At the wharf. The gulls were crying. And the sun going down behind the masts. Then the gulls stopped crying. It was evening, and she wore red stockings. Such little things.

“the grammar of the word ‘knows’
is closely related to that of
mastery’”

At first glance, this sequence seems to concern itself with Columbus and a lover, Maxwell and Newton’s theoretical limitations, the imperialism of language and history, and our definition of reality. There appears to be a heightened sense of clarity in these lines, or at least a familiarity in the lineated form; however, I read this as a kind of false openness. Upon my first read I was tempted to interpret the opening lines as a statement against equations or formulas, in which the disembodied speaker is trying to enact something contrary to logical systems.

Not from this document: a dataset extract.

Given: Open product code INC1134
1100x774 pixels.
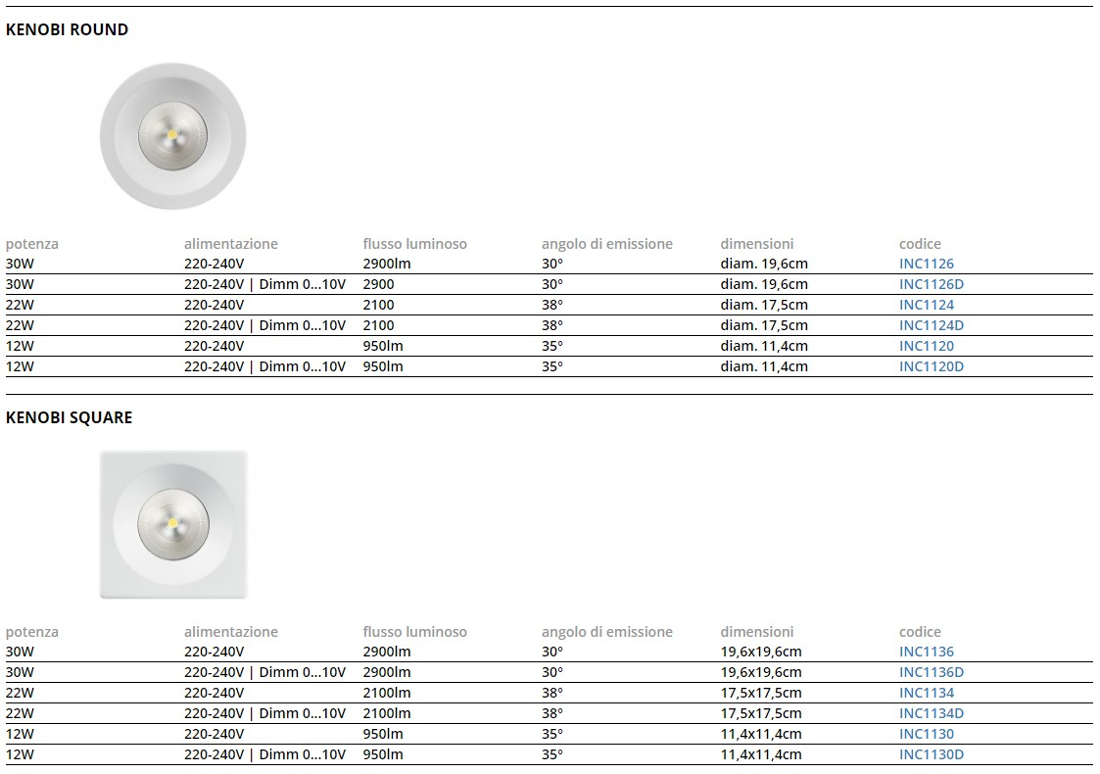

And yet this simply isn’t enacted in the poem. The phrase “LAID DOWN” is not really an assertion of equations being put to rest or shut away out of sight; rather, they exist whether or not they are in use. The gulls’ crying is not really dependent on the sun’s setting or not…is it? Our grammar seems to know something we don’t. Later in the poem Waldrop acknowledges the limits of the poem itself, limits that “can never be exactly known. Only the discovery that certain phenomena can no longer be ordered by means of the old concepts tells us that we have reached the limit.” Waldrop’s hybridity in this poem, a deceptively familiar lineation combined with prose fragments, reveals language’s ability to bring us into closer proximity to one another, while simultaneously pushing us apart.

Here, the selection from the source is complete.